The NPR segment, "Why Lehman Still Exists 10 Years After Its Collapse," also featured former Treasury Secretary Hank Paulson, former Federal Reserve Chair Ben Bernanke and former New York Fed President Tim Geithner, as well as former U.S. Bankruptcy Judge James Peck, who presided over Lehman's bankruptcy hearing. The segment is part of a yearlong series examining how the financial crisis changed America. The segment noted that Lehman's U.S. business split into two separate bankruptcies: one for Lehman's parent company and the other for what remained of the broker-dealer after its sale to Barclays. Asked what was the first priority, Kiplok said, "Quite simple, questions. How many customers were there? What were they owed? Where were the assets? How would we return them?"

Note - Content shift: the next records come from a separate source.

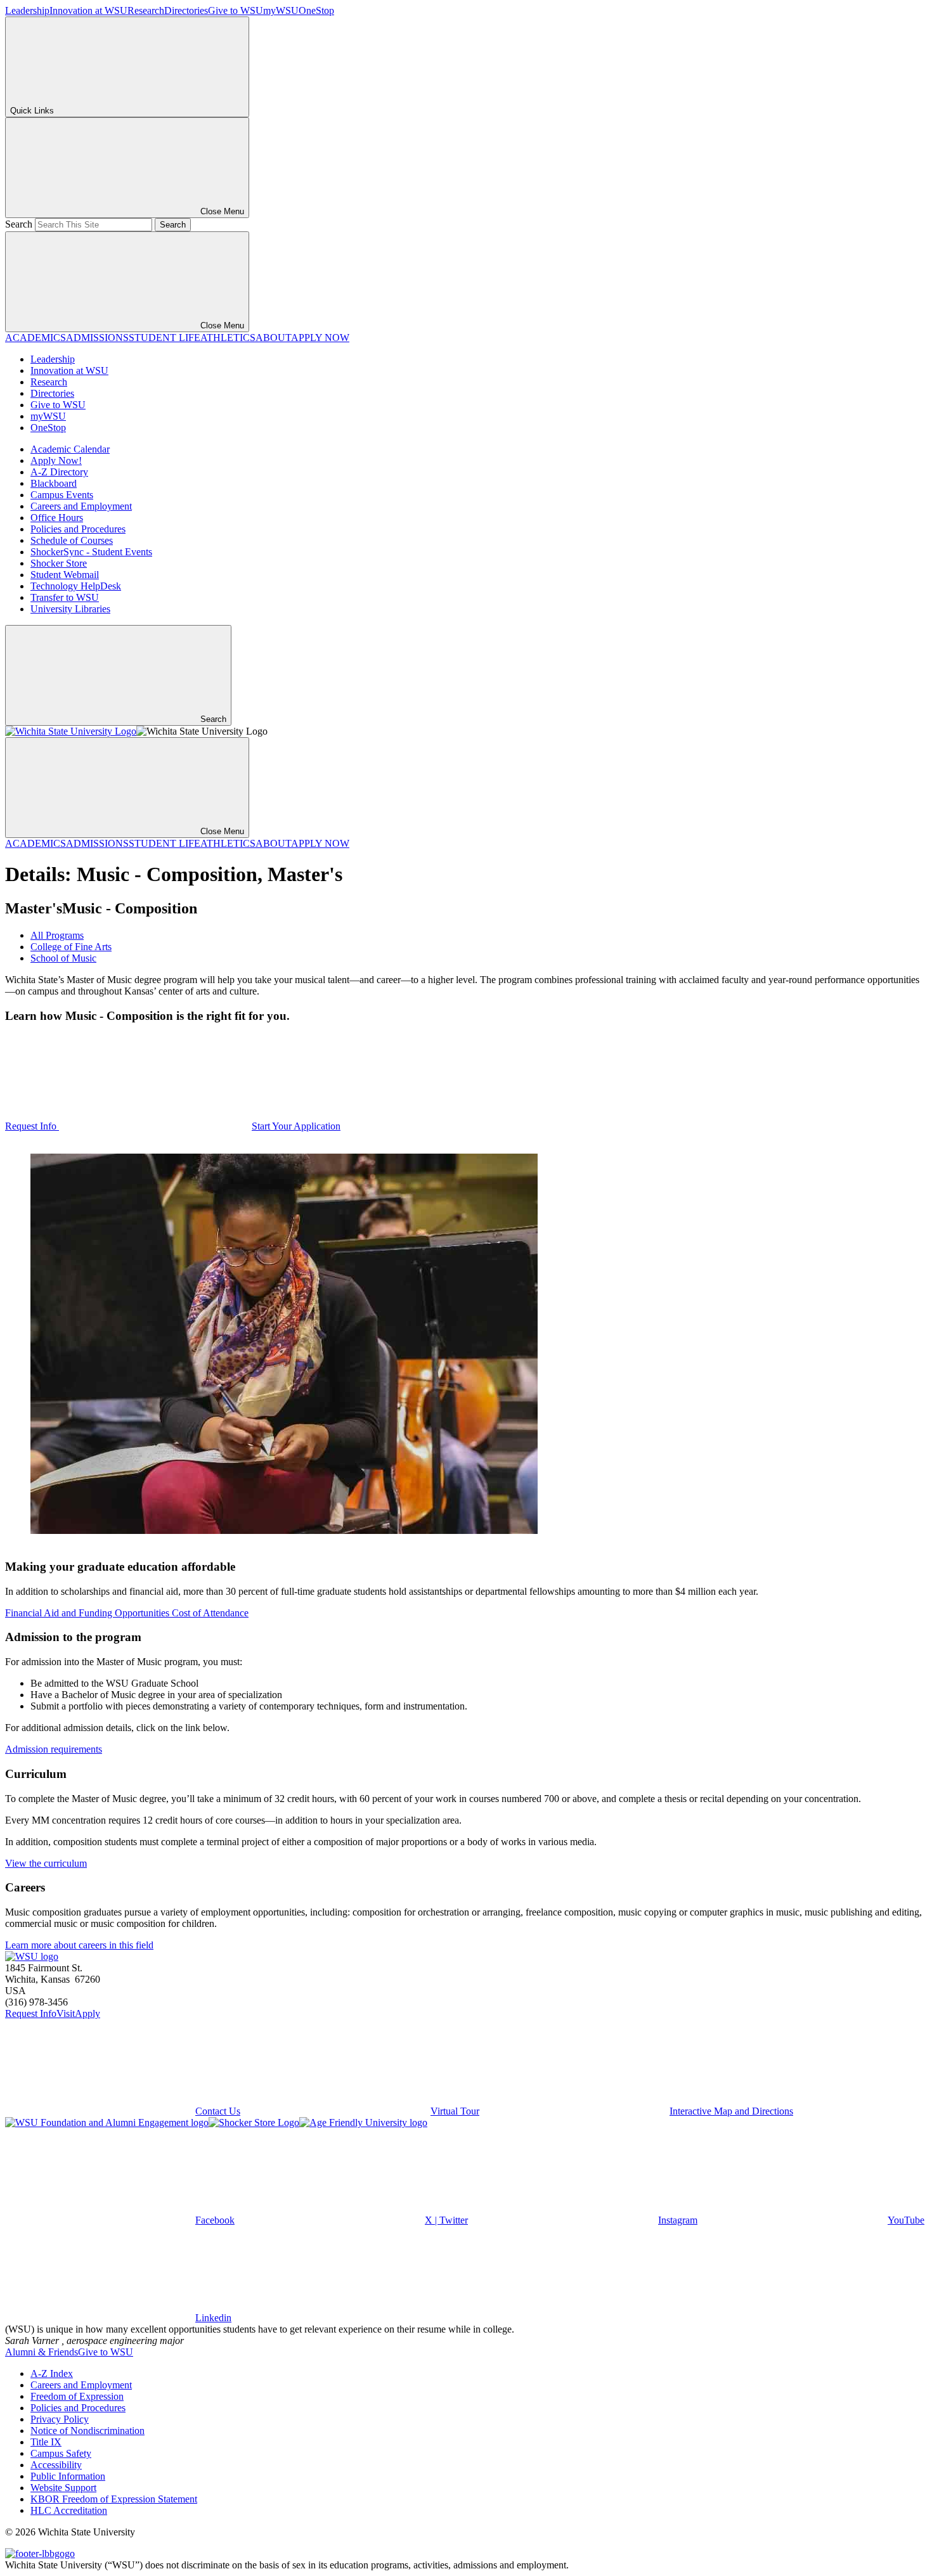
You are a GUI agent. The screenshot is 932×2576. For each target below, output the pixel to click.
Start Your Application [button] (296, 1126)
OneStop (316, 10)
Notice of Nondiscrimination (87, 2430)
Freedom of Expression (77, 2396)
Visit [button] (65, 2013)
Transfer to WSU (64, 597)
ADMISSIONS (97, 337)
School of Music (63, 958)
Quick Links (32, 110)
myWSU (281, 10)
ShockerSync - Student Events (91, 551)
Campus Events (61, 494)
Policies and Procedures (78, 529)
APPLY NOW (320, 337)
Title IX (45, 2442)
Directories (186, 10)
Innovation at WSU (88, 10)
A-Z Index (51, 2373)
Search (18, 224)
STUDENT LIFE (164, 337)
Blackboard (53, 483)
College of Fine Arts (71, 946)
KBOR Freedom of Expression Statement (113, 2499)
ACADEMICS (35, 337)
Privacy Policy (59, 2419)
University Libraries (70, 608)
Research (145, 10)
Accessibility (56, 2464)
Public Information (67, 2476)
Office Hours (56, 517)
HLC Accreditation (68, 2510)
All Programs (57, 935)
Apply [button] (87, 2013)
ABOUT (273, 337)
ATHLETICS (228, 337)
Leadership (27, 10)
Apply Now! (56, 460)
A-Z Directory (59, 472)
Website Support (63, 2487)
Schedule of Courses (71, 540)
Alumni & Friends (41, 2352)
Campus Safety (60, 2453)
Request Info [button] (32, 1126)
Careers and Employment (81, 506)
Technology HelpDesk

At its peak, Kiplok said the wind-down of just the broker-dealer involved some 700 people, including accountants, forensic accountants, financial consultants, investment bankers and a large team of lawyers. The estate had to chase down and collect what Lehman was owed when it failed and it had to oversee and eventually sell the securities and other assets Lehman owned.
"We had a majority stake in a prison company we had to sell," Kiplok said. "Everything from a shipping company to derivatives that we'd have to talk to a Ph.D. economist to explain to us why they're even worth anything."